■ SET TASK 1: In the appendix on Mrs. Secord's warning to Fitzgibbon, what was the name of the farmer whose field she reached near the Beaver Dam?
■ SET TASK 2: Resume the appendix on Mrs. Secord's warning to Fitzgibbon, picking up right after its final line.

■ READING PASSAGE:
The Fight in the Beechwoods: A Study in Canadian History by Ernest Cruikshank: Appendix
Mrs. Secord's narrative, cited by Mr. Auchinleck in 1853, is as follows: It was while the Americans had possession of the frontier that I learned the plans of the American commander, and determined to put the British troops under Fitzgibbon in possession of them, and, if possible, to save the British troops from capture or perhaps total destruction. In doing so, I found I should have great difficulty in getting through the American guards, which were out ten miles in the country. Determined to persevere, however, I left early in the morning, walked nineteen miles in the month of June over a rough and difficult part of the country, when I came to a field belonging to a Mr. Decamp, in the neighborhood of the Beaver Dam. By this time daylight had left me. Here Evening found all the Indians encamped; by moonlight the scene was terrifying, and to those accustomed to such scenes might be considered grand. Upon advancing to the Indians, they all rose, and with some yells, said "Woman," which made me tremble. I cannot express the awful feeling it gave me; but I did not lose my presence of mind. I was determined to persevere. I went up to one of the chiefs, made him understand that I had great news for Capt. Fitzgibbon, and that he must let me pass his camp, or that he and his party would be all taken. The chief at first objected to let me pass, but finally consented, after some hesitation, to go with me and accompany me to Fitzgibbon's station, which was at the Beaver Dam, when I had an interview with him. I then told him what I had come for, and what I had heard—that the American intended an attack upon the troops under his command, and would, from their superior numbers, capture them all. Benefiting by this information, Capt. Fitzgibbon formed his plans accordingly, and captured about five hundred American infantry, about fifty dragoons, and a fieldpiece or two was taken from the enemy. I returned home next day exhausted and fatigued. I am now advanced in years, and when I look back I wonder how I could have gone through so much fatigue with the fortitude to accomplish it.
Certificate of Lieut. Fitzgibbon.
I do hereby certify that Mrs. Secord, the wife of James Secord, Esq., of Chippawa, did in the month of June, 1813, walk from her house in the village of St. Davids to Decamp's house in Thorold by a circuitous route of about twelve miles, partly through the woods, to acquaint me that the enemy intended to attempt by surprise to capture a detachment of the 49th regiment, then under my command, she having obtained such knowledge from good authority, as the event proved. Mrs. Secord was a person of slight and delicate frame, and made the effort in weather excessively warm, and I dreaded at the time that she must suffer in health in consequence of fatigue and anxiety, she having been exposed to danger from the enemy, through whose line of communication she had to pass. The attempt was made on my detachment by the enemy, and his detachment, consisting of upwards of 500 men, with a fieldpiece and fifty dragoons, were captured in consequence. I write this certificate in a moment of much hurry and from memory, and it is therefore thus brief.
Formerly Lieutenant in 49th Regiment.

■ STORED DATA:
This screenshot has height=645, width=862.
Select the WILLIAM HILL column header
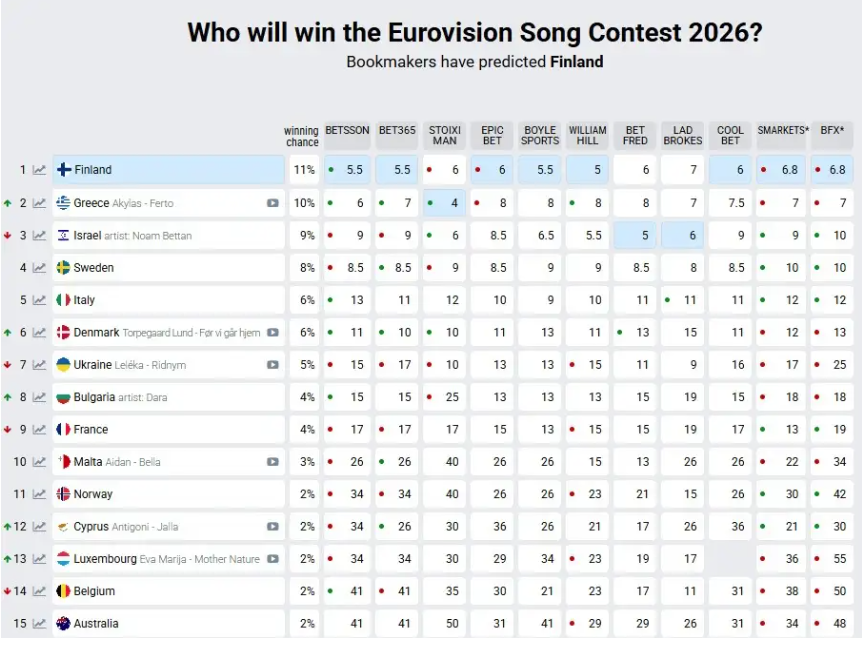point(587,135)

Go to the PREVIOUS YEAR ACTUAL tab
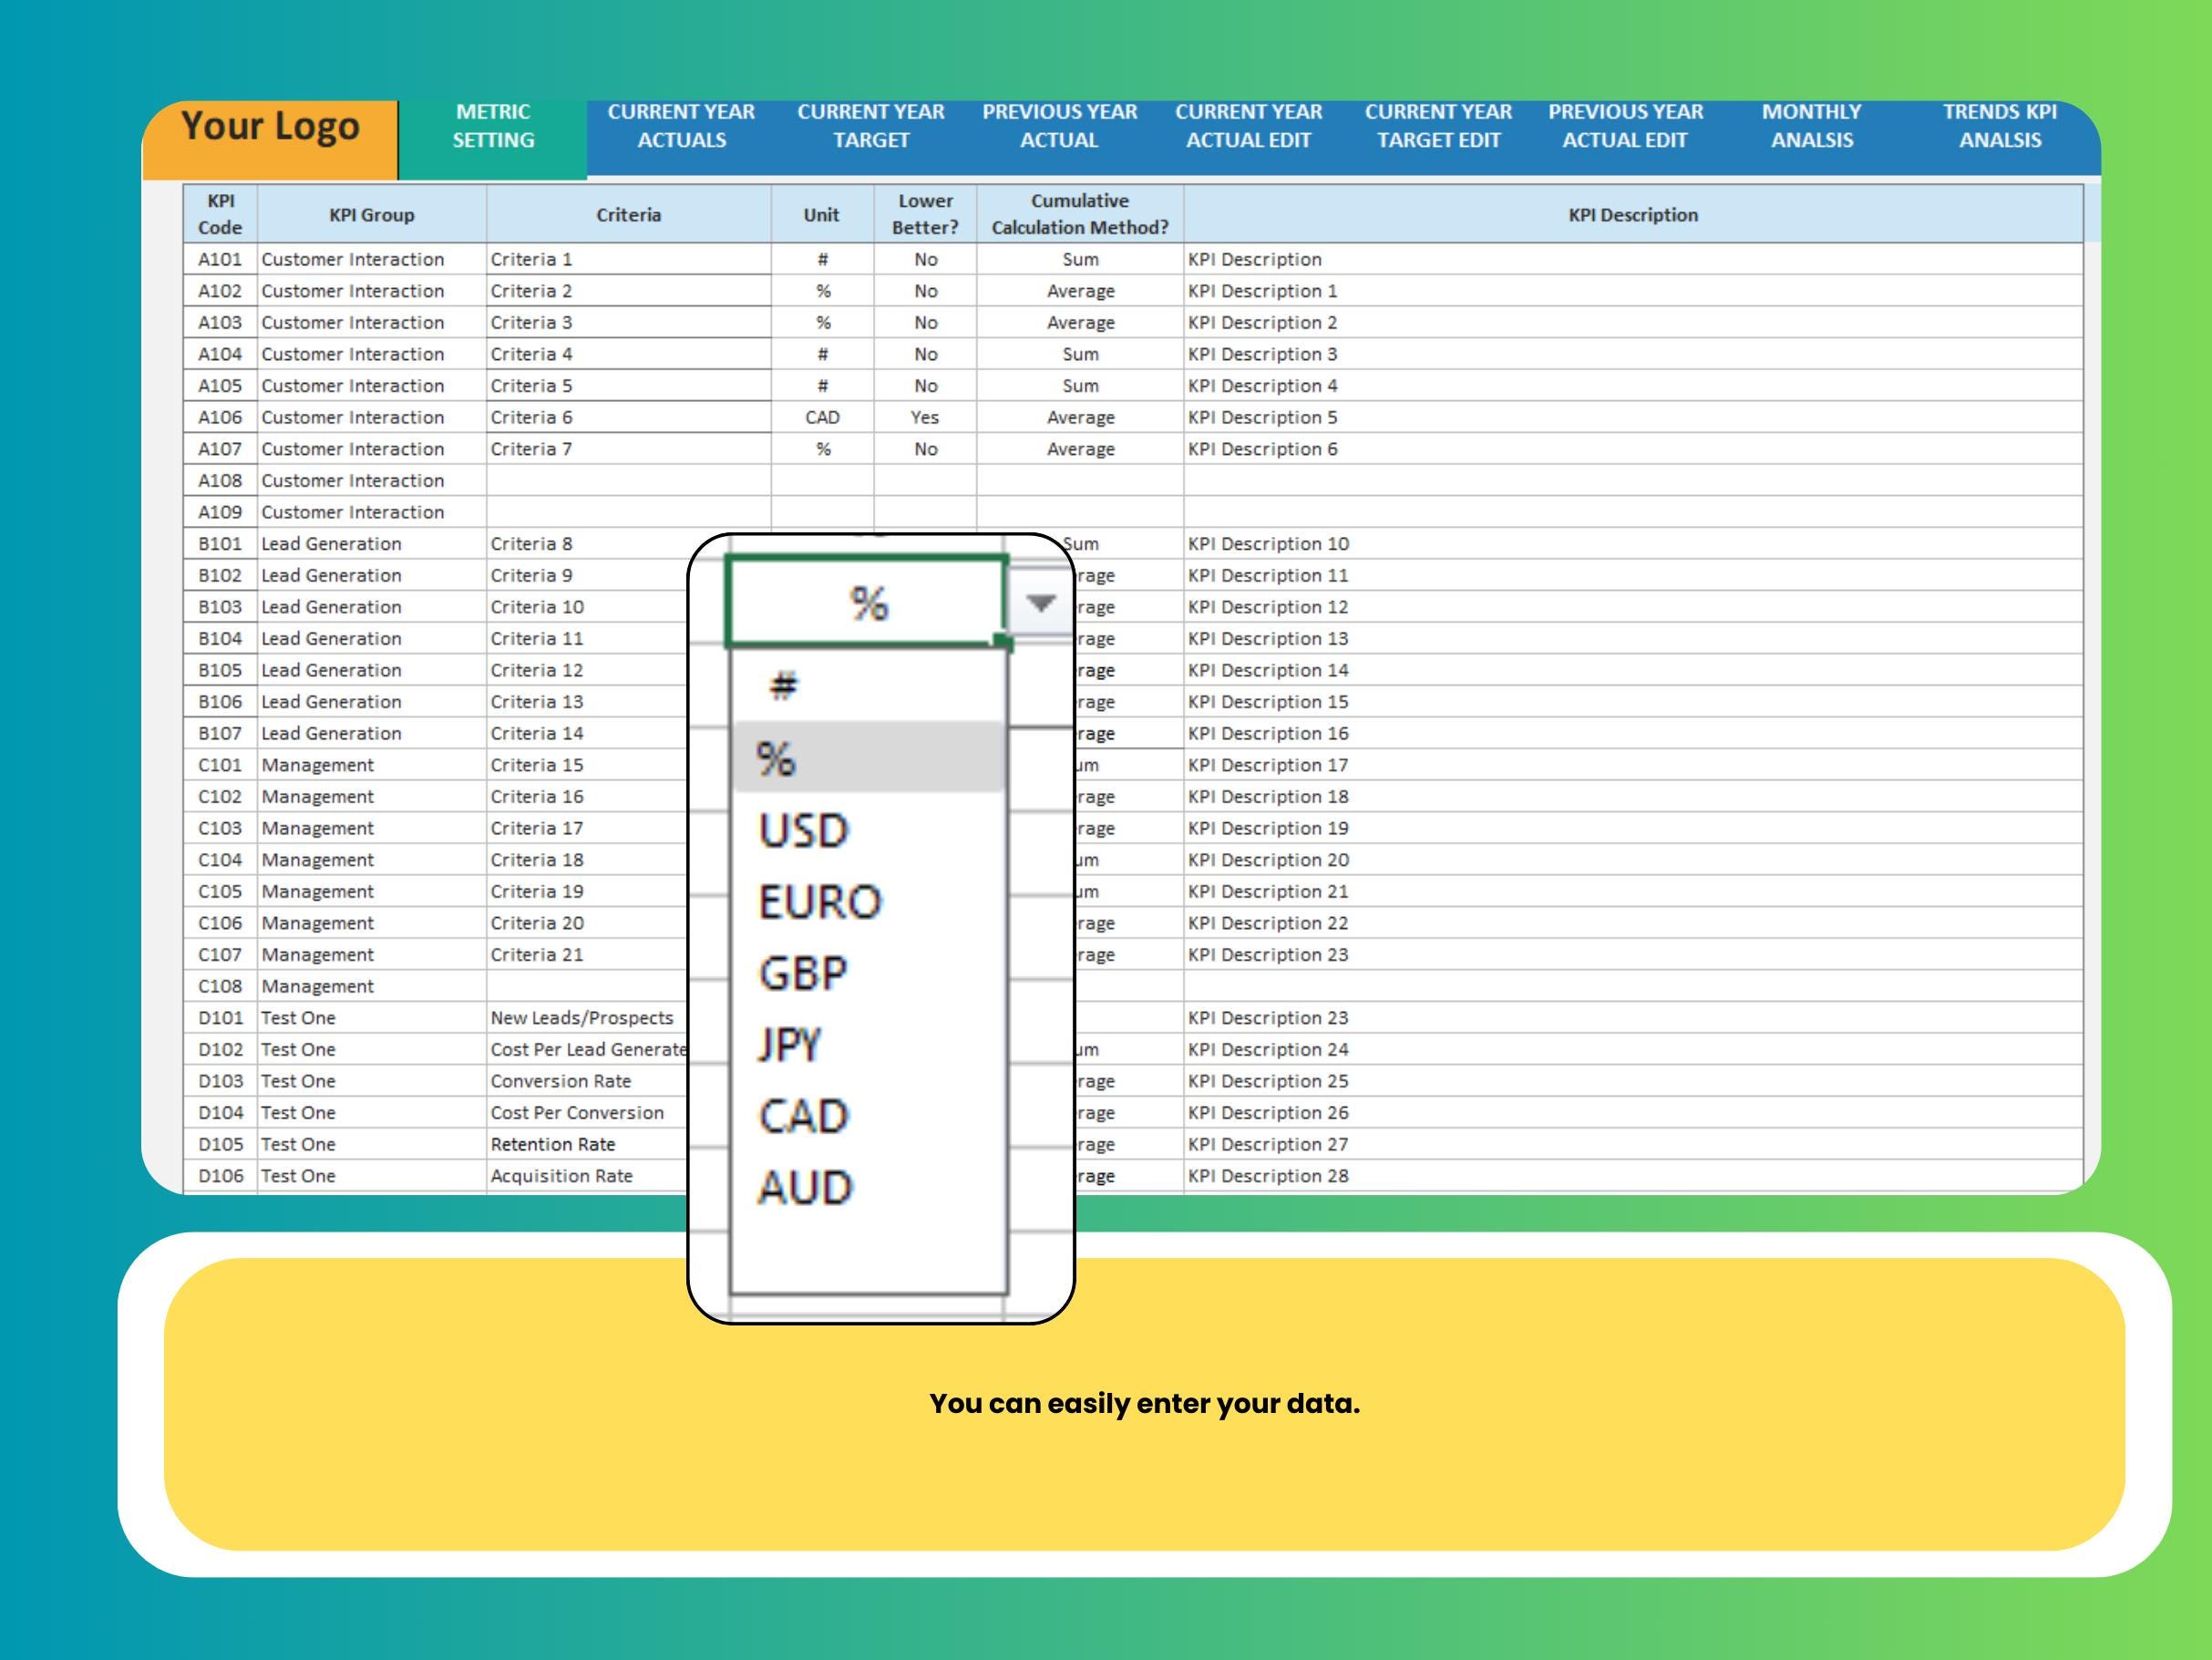click(x=1059, y=126)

■ RESPONSE 1: Mr. Decamp

■ RESPONSE 2:
Mr. Lossing in his Field-book of the War of 1812, quotes on page 621 the following extract of a letter from Mrs. Secord:
"After going to St. David's and the recovery of Mr. Secord, we returned again to Queenston, where my courage again was much tried. It was there I gained the secret plan laid to capture Captain Fitzgibbon and his party. I was determined, if possible, to save them. I had much difficulty in getting through the American guards. They were ten miles out in the country. When I came to a field belonging to a Mr. De Cou, in the neighborhood of the Beaver Dams, I then had walked nineteen miles. By that time daylight had left me. I yet had a swift stream of water (Twelve mile Creek) to cross over on an old fallen tree, and to climb a high hill, which fatigued me very much.
"Before I arrived at the encampment of the Indians, as I approached they all rose with one of their war yells, which, indeed, awed me. You may imagine what my feelings with to behold so many savages. With forced courage I went to one of the chiefs, told him I had great news for his commander, and that he must take me to him or they would be all lost. He did not understand me, but said, 'Woman! What does woman want here?' The scene by moonlight to some might have been grand, but to a weak woman certainly terrifying. With difficulty I got one of the chiefs to go with me to their commander. With the intelligence I gave him he formed his plans and saved the country. I have ever found the brave and noble Colonel Fitzgibbon a friend to me. May he prosper in the world to come as he has done in this.
"Chippawa, U. C., Feb. 18, 1861."
Articles of Capitulation.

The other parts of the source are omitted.